Our bathroom was partially demo’d for renovation. We hired a plumber, who came highly recommended, to add the plumbing for a salvaged clawfoot tub. While the plumber was out, his assistant decided to cut through floor joists directly under the tub to accommodate the new drainpipe! Sadly, we don’t use that plumber anymore. —John and Erna McCants
Floor joists help carry the weight of the house and its contents by distributing loads to structural beams, girders, headers, and sills. A 300-pound tub (never mind the weight of the water, when it’s filled) will place extra strain on aged joists, even those not compromised by holes, notches, or insect damage. If anything, the existing joists should be reinforced or replaced before a new tub goes in. Cutting through these essential supports is a recipe for disaster.
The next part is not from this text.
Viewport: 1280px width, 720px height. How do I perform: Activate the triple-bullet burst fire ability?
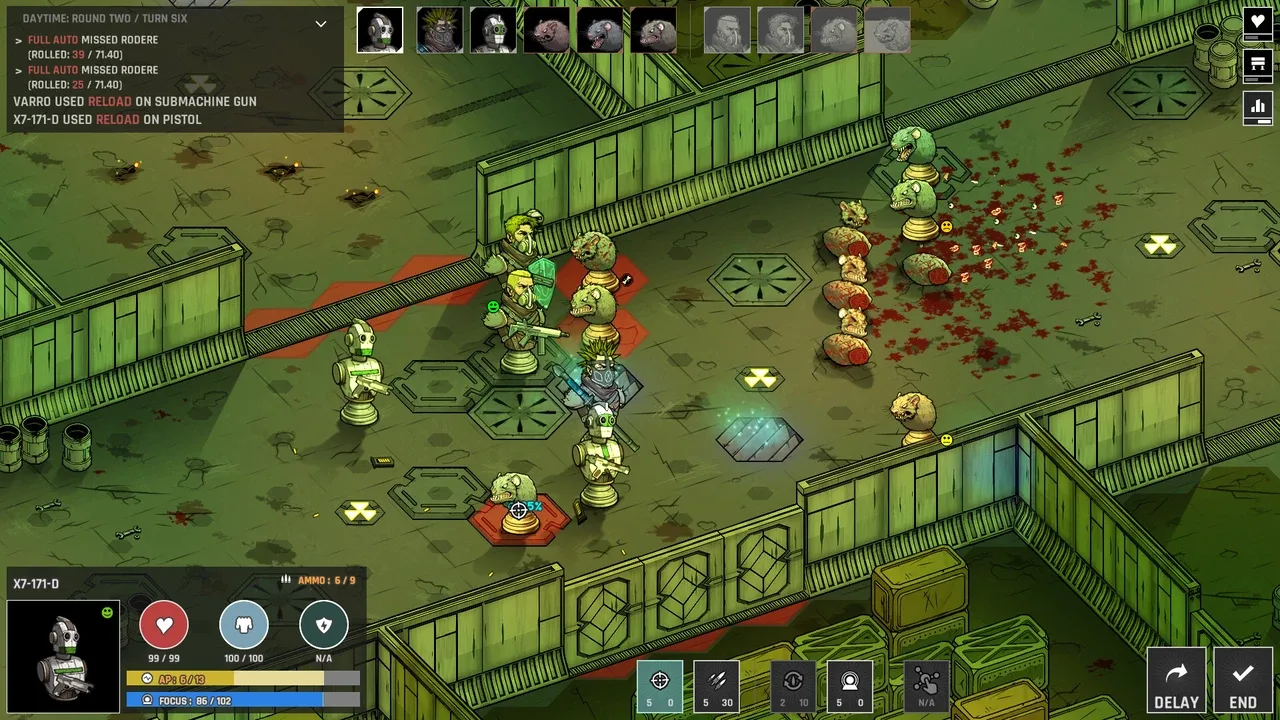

Now that damage is done, resist the temptation to under-engineer the repair. First, double up (or “sister”) the existing joists to the full extent possible. (Since they’ve been cut through, you can “scab” between the cuts by fastening strips of ”-thick plywood over or under the new piping as a stopgap measure.)
Use metal joist hangers and make sure each of the sistered joists is supported by at least one sound, loadbearing header.
Then add solid blocking or doubled-up cross braces between (that is, perpendicular to) the joists on either side of the cut area, again using metal hangers. In effect, you are creating a braced box around the damage; a good plumber would have created such a structure before cutting or notching any joists to add plumbing.
Bridging between the compromised joists transfers the load away from the damaged area to sound timbers. When the blocking fits tightly, neither joist can flex or bow. Because the area must support such a heavy load, it’s a good idea to add cross bracing on the next joist over, for additional reinforcement.